King George III and the American Revolution

In the years before the Revolutionary War, the Continental Congress sent requests to the King, Parliament, and the citizens of Great Britain to fix their grievances. King George III refused to respond in words to the colonies, whether he thought it would further their "rebellion" or legitimize their cause is not clear. Maybe he just wanted the colonies to continue to be "slave" labor. If that was the case, he mismanaged the situation. What is clear is that King George would not talk with the colonies. Whenever the Continental Congress or any other colonial organization sent a request to fix their grievances, King George would answer, not with words, dialogue, or a negotiation, but with another act that would cause more grievances. The failure to communicate and compromise caused the crack between the colonies and Great Britain to become a great divide that eventually led to war and caused the British empire to lose its control over the colonies. A situation that seemed easily remedied became a unnegotiable difference due to King George's failure to talk to the Americans in a civilized way. It appears that King George thought the Americans were not civilized enough to warrant discussion.

Here is an excerpt from Pauline Maier's American Scripture:

No one agreed more heartily [that American's eventual request for freedom from Parliament meant Independence from Britain] than George III, who never wavered in supporting the rights of Parliament. The King was stubborn, not especially imaginative, and temperamentally disinclined to think through the careful arguments colonists posed, which he quickly dismissed as the work of a few troublemakers; it was safer, he though, to take a hard line than to make concessions to such nonsense. He also turned a deaf ear to petitions from the colonists' sympathizers in England, particularly from the City of London, urging that the he intervene on behalf of his American subjects.

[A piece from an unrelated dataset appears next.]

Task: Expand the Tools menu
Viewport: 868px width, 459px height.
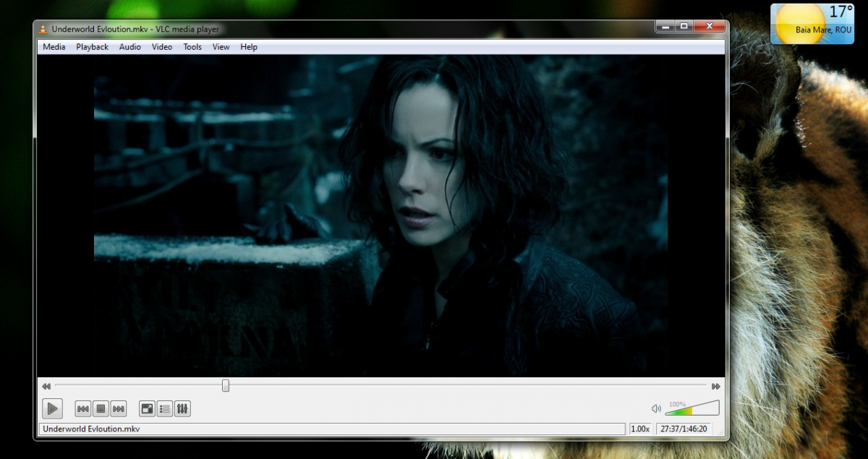Action: click(192, 47)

The First Continental Congress's petition to the King met no better fate: as the Declaration on Taking Up Arms complained, it was 'huddled' into Parliament 'amongst a bundle of American papers, and there neglected.' By the time he received that petition, and months before the outbreak of war, the King had already made up his mind. 'The New England Governments,' he wrote Lord North on November 18, 1774, 'are in a state of rebellion,' and 'blows must decide whether they are to be subject to this country or independent' (23).

This was written in 1997, so Maier was not being directly political to the present times in trying to descibe King George as a mirror-image of our own President George. But the parallels are striking, especially in relation President George's actions toward Iran. Bush (or his hopeful predessecor McCain) will not talk with Iran because he feels that they have committed actions that make them unworthy of our commuication. Bush's feeling is that talking with the Iranians will not help resolve the issue. The problem is that no disagreement can be resolved without talking. The question is whether we talk before a lot of people are killed or after, but talking must happen.

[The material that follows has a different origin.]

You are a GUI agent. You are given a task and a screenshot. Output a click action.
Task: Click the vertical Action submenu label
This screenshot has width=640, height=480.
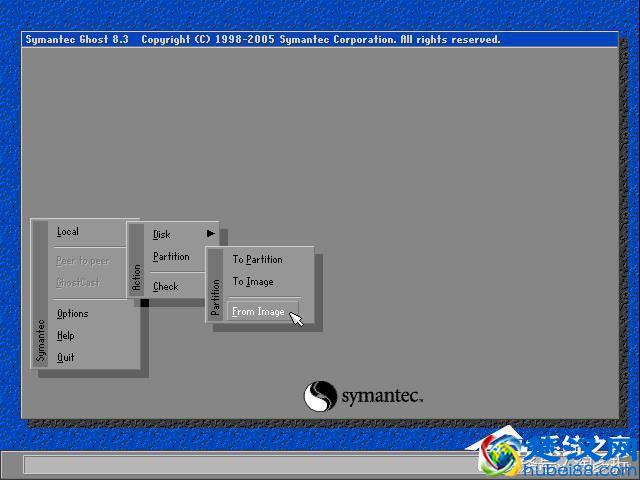[x=137, y=277]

Our leaders must not feel our position of negotiation is not too powerful or we would not depend on our weapons as a main taling point. We must "crush" the Iranians prior to negotiating with them, or we must have them behave like they are already "crushed". We should talk first. If talking fails, then those who pound the war drum will have even more ammunition, but let talking have a chance. As Maier pointed out later in her book, "Wars, it [the American Congress] understood, were not won by ships and sailors and arms alone. Words, too had power to serve the cause of victory" (46). If we are to fight wars, which I am personally against, we should insure that we have placed ourselves in a position to win any moral battle because in the end that will make all of the difference. Personally, I think doing the things that will make us have the moral victory in the end will prevent the war.

There should have been no way that the colonies could beat Great Britain because of Great Britain's superior forces, but they did. We are now a nation free from Parliament and the King.

Let us continue to ignore the past. Let's not talk with Iran. History shows that not talking always leads to bad things. Let us follow in those steps. We must go to war with Iran to punish them for disagreeing with us. It worked so well for King George and the British Empire. It will also work for our President George. There is no way that they can beat us. We have the much superior military forces.